(Dataset rows)
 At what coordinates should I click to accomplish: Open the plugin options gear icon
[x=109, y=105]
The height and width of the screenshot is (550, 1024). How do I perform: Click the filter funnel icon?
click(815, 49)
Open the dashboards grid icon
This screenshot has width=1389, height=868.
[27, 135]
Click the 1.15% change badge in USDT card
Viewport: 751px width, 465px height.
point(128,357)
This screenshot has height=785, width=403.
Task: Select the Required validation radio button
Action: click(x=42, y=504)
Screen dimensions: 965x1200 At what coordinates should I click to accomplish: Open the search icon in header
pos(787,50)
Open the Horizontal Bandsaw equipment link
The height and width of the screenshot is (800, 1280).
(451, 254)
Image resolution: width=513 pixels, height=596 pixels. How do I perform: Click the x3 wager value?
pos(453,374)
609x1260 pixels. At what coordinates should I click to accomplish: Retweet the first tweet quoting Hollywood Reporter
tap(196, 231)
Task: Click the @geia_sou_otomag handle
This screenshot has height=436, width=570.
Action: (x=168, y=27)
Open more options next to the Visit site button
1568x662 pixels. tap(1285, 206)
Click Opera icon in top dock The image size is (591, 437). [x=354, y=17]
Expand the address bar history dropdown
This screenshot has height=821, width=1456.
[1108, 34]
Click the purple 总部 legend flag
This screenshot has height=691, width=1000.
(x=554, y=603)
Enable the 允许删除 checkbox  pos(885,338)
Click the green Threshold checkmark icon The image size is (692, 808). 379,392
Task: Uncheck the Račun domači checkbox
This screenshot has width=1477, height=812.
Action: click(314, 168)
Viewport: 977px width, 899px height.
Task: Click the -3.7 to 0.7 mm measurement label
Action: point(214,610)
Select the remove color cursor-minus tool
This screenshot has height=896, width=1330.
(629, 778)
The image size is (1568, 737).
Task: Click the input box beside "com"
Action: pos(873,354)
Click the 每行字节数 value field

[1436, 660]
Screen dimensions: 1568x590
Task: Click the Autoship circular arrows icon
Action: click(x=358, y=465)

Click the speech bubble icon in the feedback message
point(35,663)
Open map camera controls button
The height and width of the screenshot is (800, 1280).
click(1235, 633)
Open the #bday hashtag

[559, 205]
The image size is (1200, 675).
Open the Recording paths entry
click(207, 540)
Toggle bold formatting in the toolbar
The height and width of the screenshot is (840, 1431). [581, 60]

__What is being asked__:
Copy all of the material above line for line, with no changes.

__Result of this task__:
 At what coordinates should I click to accomplish: Open the plugin options gear icon
[x=109, y=105]
The height and width of the screenshot is (550, 1024). How do I perform: Click the filter funnel icon?
click(815, 49)
Open the dashboards grid icon
This screenshot has width=1389, height=868.
[27, 135]
Click the 1.15% change badge in USDT card
Viewport: 751px width, 465px height.
point(128,357)
This screenshot has height=785, width=403.
Task: Select the Required validation radio button
Action: click(x=42, y=504)
Screen dimensions: 965x1200 At what coordinates should I click to accomplish: Open the search icon in header
pos(787,50)
Open the Horizontal Bandsaw equipment link
The height and width of the screenshot is (800, 1280).
(451, 254)
Image resolution: width=513 pixels, height=596 pixels. How do I perform: Click the x3 wager value?
pos(453,374)
609x1260 pixels. At what coordinates should I click to accomplish: Retweet the first tweet quoting Hollywood Reporter
tap(196, 231)
Task: Click the @geia_sou_otomag handle
This screenshot has height=436, width=570.
Action: (x=168, y=27)
Open more options next to the Visit site button
1568x662 pixels. tap(1285, 206)
Click Opera icon in top dock The image size is (591, 437). [x=354, y=17]
Expand the address bar history dropdown
This screenshot has height=821, width=1456.
[1108, 34]
Click the purple 总部 legend flag
This screenshot has height=691, width=1000.
(x=554, y=603)
Enable the 允许删除 checkbox  pos(885,338)
Click the green Threshold checkmark icon The image size is (692, 808). 379,392
Task: Uncheck the Račun domači checkbox
This screenshot has width=1477, height=812.
Action: click(314, 168)
Viewport: 977px width, 899px height.
Task: Click the -3.7 to 0.7 mm measurement label
Action: point(214,610)
Select the remove color cursor-minus tool
This screenshot has height=896, width=1330.
(629, 778)
The image size is (1568, 737).
Task: Click the input box beside "com"
Action: pos(873,354)
Click the 每行字节数 value field

[1436, 660]
Screen dimensions: 1568x590
Task: Click the Autoship circular arrows icon
Action: click(x=358, y=465)

Click the speech bubble icon in the feedback message
point(35,663)
Open map camera controls button
The height and width of the screenshot is (800, 1280).
click(1235, 633)
Open the #bday hashtag

[559, 205]
The image size is (1200, 675).
Open the Recording paths entry
click(207, 540)
Toggle bold formatting in the toolbar
The height and width of the screenshot is (840, 1431). [581, 60]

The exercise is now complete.